→ **SET PROBLEM**: Reproduce only the part of the material that opens with the line containing "row label 子供がいない（n=253）" and closes with the line containing "pyautogui.click(x=167, y=80)", keeping every line, and shift each coordinate in the answers up by 80 while leaving all other text unchanged.

→ **RECORDS FOR THIS EXERCISE**:
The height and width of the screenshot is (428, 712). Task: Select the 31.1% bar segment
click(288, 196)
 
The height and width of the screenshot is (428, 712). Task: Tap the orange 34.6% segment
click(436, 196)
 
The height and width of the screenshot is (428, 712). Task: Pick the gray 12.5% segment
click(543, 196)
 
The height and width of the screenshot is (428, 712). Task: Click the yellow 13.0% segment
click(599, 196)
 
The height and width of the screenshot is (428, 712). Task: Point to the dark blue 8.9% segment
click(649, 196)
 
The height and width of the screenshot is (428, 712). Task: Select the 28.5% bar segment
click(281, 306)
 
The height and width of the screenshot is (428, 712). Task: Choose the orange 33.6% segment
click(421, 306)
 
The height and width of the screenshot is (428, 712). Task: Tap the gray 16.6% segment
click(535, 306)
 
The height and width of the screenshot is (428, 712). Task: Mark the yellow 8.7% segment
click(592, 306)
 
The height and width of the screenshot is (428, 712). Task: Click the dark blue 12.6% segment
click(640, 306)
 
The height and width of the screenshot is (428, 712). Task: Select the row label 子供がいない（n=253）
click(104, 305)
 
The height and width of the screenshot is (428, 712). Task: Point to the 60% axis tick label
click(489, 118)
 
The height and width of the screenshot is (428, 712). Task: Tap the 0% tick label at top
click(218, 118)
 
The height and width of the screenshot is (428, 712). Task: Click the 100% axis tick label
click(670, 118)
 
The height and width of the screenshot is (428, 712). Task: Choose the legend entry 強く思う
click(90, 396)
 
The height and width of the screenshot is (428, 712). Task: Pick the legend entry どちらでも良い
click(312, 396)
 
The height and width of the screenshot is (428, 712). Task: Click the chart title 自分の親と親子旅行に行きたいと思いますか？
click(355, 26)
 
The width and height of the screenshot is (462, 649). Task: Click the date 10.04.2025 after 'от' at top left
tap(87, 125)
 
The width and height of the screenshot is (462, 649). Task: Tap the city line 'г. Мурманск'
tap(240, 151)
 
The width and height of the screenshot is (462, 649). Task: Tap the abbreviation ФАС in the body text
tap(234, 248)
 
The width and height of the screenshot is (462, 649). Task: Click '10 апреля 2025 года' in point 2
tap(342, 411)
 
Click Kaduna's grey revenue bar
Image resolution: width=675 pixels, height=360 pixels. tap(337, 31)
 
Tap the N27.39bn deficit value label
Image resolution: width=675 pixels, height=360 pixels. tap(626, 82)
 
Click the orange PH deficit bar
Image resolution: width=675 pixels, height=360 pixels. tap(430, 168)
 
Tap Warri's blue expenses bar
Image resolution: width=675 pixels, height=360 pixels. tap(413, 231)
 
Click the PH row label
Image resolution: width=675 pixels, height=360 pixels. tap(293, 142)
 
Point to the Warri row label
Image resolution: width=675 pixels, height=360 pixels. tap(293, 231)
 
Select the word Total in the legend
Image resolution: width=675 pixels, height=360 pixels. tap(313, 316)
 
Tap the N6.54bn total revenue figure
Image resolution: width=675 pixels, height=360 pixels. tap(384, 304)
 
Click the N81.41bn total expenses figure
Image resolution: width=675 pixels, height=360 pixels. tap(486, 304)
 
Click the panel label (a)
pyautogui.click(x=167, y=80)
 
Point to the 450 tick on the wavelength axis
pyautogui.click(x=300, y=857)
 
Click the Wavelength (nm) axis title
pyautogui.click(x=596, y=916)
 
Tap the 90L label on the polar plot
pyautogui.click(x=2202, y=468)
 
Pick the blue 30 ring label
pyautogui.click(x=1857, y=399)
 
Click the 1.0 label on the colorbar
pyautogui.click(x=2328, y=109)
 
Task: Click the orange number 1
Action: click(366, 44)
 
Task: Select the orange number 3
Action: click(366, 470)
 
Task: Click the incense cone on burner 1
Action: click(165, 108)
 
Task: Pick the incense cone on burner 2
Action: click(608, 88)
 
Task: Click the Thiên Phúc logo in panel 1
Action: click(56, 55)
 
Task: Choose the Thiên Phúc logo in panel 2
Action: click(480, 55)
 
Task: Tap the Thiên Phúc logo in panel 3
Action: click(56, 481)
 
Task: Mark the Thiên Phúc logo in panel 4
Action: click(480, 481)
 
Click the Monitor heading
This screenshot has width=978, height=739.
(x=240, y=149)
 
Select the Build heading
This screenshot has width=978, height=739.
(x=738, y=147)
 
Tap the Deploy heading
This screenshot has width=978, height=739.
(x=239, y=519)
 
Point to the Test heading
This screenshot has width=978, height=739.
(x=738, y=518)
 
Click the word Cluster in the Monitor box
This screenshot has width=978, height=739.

→ **SOLUTION FOR THIS TASK**:
The height and width of the screenshot is (428, 712). Task: Select the row label 子供がいない（n=253）
click(184, 385)
 
The height and width of the screenshot is (428, 712). Task: Point to the 60% axis tick label
click(569, 198)
 
The height and width of the screenshot is (428, 712). Task: Tap the 0% tick label at top
click(298, 198)
 
The height and width of the screenshot is (428, 712). Task: Click the 100% axis tick label
click(750, 198)
 
The height and width of the screenshot is (428, 712). Task: Choose the legend entry 強く思う
click(170, 476)
 
The height and width of the screenshot is (428, 712). Task: Pick the legend entry どちらでも良い
click(392, 476)
 
The height and width of the screenshot is (428, 712). Task: Click the chart title 自分の親と親子旅行に行きたいと思いますか？
click(435, 106)
 
The width and height of the screenshot is (462, 649). Task: Click the date 10.04.2025 after 'от' at top left
tap(167, 205)
 
The width and height of the screenshot is (462, 649). Task: Tap the city line 'г. Мурманск'
tap(320, 231)
 
The width and height of the screenshot is (462, 649). Task: Tap the abbreviation ФАС in the body text
tap(314, 328)
 
The width and height of the screenshot is (462, 649). Task: Click '10 апреля 2025 года' in point 2
tap(422, 491)
 
Click Kaduna's grey revenue bar
Image resolution: width=675 pixels, height=360 pixels. tap(417, 111)
 
Tap the N27.39bn deficit value label
Image resolution: width=675 pixels, height=360 pixels. tap(706, 162)
 
Click the orange PH deficit bar
Image resolution: width=675 pixels, height=360 pixels. tap(510, 248)
 
Tap Warri's blue expenses bar
Image resolution: width=675 pixels, height=360 pixels. tap(493, 311)
 
Click the PH row label
Image resolution: width=675 pixels, height=360 pixels. tap(373, 222)
 
Point to the Warri row label
Image resolution: width=675 pixels, height=360 pixels. tap(373, 311)
 
Select the word Total in the legend
Image resolution: width=675 pixels, height=360 pixels. tap(393, 396)
 
Tap the N6.54bn total revenue figure
Image resolution: width=675 pixels, height=360 pixels. tap(464, 384)
 
Click the N81.41bn total expenses figure
Image resolution: width=675 pixels, height=360 pixels. tap(566, 384)
 
Click the panel label (a)
pyautogui.click(x=247, y=160)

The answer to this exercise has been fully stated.